Looking at images of cute baby animals may not be as distracting from your workload as employers may think.
A new study out of Japan finds that staring at adorable baby animals may actually boost concentration and the ability to complete assigned tasks compared with other popular images one may see while surfing the web.
In Japan, cute things are called "kawaii," and researchers at Hiroshima University wanted to find out whether looking at a cute object does more than produce temporary positive feelings and if it could actually influence a person's behavior. They gave three experiments to 48 university students (24 male, 24 female) to put the power of cuteness to the test.
For the first experiment, researchers asked students to play a Japanese children's game called Bilibili Dr. Game that required using tweezers to remove small objects from holes in a patient's body, much like the U.S. board game Operation. After completing the first round, students were given images of either puppies and kittens or adult dogs and cats before completing the task for 14 trials.
The researchers found viewing cute puppies and kittens translated to a 10 percent improvement in the task compared with only a 5.5 percent improvement at the game after viewing cute adult cats and dogs.
Their next experiment involved concentration tasks in which 16 students were asked to search sheets of paper that contained a group of 40 numbers for one particular number (for example, 6) and identify them vocally without pointing over a three-minute time period.
Between trials, students were shown baby animals, adult animals, and this time images of food which included steaks, pasta, and sushi.
The researchers found significant improvements in students after viewing images of baby animals while viewing images of adult animals and foods led to no improvements in ability to complete the task.
"The finding that highly pleasant food images did not affect subsequent performance indicates that the general pleasantness of images is not the main cause of performance improvement," the researchers wrote.
The last of the experiments involved a task in which 36 students (18 male, 18 female) who were not involved in the previous studies were asked to perform a reaction time test to quickly select letters presented on a screen. The test was meant to gauge students' focus.
With each task, students were randomly shown eight images of either baby animals, adult animals or pleasant foods. The researchers found those who viewed cute baby animals were more focused than counterparts who viewed the other images.

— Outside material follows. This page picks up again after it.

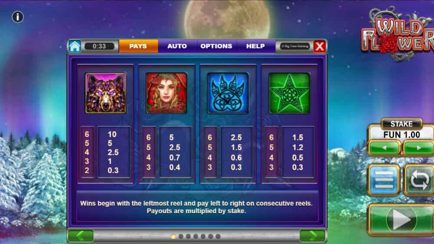Click the Big Time Gaming logo

295,46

"The present study shows that perceiving cuteness not only improves fine motor skills but also increases perceptual carefulness," the researchers wrote. "This study provides further evidence that perceiving cuteness exerts immediate effects on cognition and behavior in a wider context than that related to caregiving or social interaction."
While the study had its limitations into understanding the psychological and physiological state that occurs when viewing cute baby animals, the researchers say viewing cute objects may contribute to better behaviors.
They wrote, "Cute features not only make objects more user friendly and approachable, but also induce careful behavioral tendencies in the users, which is beneficial in specific situations, such as driving and office work."
The research was published in the Sept. 26 issue of PLoS One.